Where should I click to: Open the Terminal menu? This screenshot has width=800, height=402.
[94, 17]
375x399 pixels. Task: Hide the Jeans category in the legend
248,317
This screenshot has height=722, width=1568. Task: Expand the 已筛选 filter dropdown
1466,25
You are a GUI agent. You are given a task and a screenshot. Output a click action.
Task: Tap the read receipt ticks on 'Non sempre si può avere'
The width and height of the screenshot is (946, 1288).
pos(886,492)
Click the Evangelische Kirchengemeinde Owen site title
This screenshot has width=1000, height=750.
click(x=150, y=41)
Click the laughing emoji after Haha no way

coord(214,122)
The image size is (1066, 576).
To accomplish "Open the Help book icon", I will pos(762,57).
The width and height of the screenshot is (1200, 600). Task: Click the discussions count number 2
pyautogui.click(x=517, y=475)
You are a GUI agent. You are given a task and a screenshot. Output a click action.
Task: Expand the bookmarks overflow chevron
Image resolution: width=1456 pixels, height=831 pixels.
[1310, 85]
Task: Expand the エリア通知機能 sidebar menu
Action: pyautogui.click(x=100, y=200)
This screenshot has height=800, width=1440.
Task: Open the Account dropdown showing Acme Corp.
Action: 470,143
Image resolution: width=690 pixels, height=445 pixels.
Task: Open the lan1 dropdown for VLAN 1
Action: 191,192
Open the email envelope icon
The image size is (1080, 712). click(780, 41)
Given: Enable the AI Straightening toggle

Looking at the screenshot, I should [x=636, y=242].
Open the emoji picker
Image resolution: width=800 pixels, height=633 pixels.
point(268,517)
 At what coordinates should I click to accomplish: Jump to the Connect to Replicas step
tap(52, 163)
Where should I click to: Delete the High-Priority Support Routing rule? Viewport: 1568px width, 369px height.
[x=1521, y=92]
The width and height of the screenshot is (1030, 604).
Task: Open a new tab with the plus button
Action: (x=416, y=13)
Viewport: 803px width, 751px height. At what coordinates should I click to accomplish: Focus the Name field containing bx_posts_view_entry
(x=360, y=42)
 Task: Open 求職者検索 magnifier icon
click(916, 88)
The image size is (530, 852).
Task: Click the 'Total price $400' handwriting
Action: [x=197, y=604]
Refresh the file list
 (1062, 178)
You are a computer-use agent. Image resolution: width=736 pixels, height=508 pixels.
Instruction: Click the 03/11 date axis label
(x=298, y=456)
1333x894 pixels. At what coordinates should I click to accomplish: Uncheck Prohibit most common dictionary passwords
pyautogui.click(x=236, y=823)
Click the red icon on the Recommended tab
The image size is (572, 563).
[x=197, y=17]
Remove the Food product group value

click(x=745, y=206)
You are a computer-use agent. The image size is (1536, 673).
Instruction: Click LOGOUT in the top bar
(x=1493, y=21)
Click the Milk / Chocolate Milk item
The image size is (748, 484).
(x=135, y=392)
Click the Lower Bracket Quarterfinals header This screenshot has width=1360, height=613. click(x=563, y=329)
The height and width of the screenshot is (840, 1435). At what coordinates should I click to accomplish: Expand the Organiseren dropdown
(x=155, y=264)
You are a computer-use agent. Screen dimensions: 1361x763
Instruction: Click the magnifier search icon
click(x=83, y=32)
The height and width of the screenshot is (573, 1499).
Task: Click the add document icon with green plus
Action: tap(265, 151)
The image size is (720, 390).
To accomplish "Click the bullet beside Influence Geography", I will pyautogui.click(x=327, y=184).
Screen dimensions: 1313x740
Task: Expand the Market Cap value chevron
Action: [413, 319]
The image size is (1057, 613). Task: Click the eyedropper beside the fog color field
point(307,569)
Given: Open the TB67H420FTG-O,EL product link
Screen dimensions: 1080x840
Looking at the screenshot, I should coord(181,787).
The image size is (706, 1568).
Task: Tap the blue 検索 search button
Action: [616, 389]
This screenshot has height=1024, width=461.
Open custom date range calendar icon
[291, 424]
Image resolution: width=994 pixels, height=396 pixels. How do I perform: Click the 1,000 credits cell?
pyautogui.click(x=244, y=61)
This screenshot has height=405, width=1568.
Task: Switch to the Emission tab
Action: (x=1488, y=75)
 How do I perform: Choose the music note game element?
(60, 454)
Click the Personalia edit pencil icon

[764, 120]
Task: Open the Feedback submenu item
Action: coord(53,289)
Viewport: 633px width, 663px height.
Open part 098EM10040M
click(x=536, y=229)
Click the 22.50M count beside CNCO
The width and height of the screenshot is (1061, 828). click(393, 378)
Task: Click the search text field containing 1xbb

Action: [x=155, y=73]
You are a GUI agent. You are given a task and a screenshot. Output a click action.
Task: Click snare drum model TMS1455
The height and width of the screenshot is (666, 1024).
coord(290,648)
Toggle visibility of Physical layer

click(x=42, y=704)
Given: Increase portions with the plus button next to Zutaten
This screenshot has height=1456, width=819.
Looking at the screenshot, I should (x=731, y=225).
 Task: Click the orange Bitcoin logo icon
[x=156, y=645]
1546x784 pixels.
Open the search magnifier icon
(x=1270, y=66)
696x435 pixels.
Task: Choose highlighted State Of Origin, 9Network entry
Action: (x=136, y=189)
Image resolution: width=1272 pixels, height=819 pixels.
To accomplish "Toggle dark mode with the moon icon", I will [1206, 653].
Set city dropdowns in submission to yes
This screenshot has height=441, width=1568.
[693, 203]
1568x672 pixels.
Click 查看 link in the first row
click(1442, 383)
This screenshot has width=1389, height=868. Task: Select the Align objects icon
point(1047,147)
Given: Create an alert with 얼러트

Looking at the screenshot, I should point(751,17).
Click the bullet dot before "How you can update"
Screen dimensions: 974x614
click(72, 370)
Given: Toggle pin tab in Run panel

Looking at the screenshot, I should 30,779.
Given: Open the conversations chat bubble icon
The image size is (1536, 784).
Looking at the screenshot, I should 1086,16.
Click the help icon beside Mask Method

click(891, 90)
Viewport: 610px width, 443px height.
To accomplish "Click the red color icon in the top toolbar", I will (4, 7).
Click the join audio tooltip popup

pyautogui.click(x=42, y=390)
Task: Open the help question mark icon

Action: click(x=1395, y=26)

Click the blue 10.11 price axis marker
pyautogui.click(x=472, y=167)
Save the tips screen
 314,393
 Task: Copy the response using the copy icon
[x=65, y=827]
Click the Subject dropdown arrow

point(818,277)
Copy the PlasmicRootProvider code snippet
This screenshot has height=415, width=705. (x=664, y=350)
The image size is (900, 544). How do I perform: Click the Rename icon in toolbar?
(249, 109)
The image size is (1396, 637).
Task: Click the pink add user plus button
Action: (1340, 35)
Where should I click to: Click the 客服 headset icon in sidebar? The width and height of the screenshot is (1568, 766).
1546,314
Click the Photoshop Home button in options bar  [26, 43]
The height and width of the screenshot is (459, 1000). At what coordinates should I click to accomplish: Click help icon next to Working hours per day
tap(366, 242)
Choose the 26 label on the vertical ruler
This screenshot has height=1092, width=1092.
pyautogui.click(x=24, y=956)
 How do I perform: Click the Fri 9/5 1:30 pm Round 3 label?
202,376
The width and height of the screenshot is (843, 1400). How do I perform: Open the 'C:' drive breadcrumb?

Action item: Your output must contain exactly the lines from the one containing "Where should I click to: Click" to the final line of the data above, and no other text.

Task response:
Where should I click to: Click the 客服 headset icon in sidebar? The width and height of the screenshot is (1568, 766).
1546,314
Click the Photoshop Home button in options bar  [26, 43]
The height and width of the screenshot is (459, 1000). At what coordinates should I click to accomplish: Click help icon next to Working hours per day
tap(366, 242)
Choose the 26 label on the vertical ruler
This screenshot has height=1092, width=1092.
pyautogui.click(x=24, y=956)
 How do I perform: Click the Fri 9/5 1:30 pm Round 3 label?
202,376
The width and height of the screenshot is (843, 1400). How do I perform: Open the 'C:' drive breadcrumb?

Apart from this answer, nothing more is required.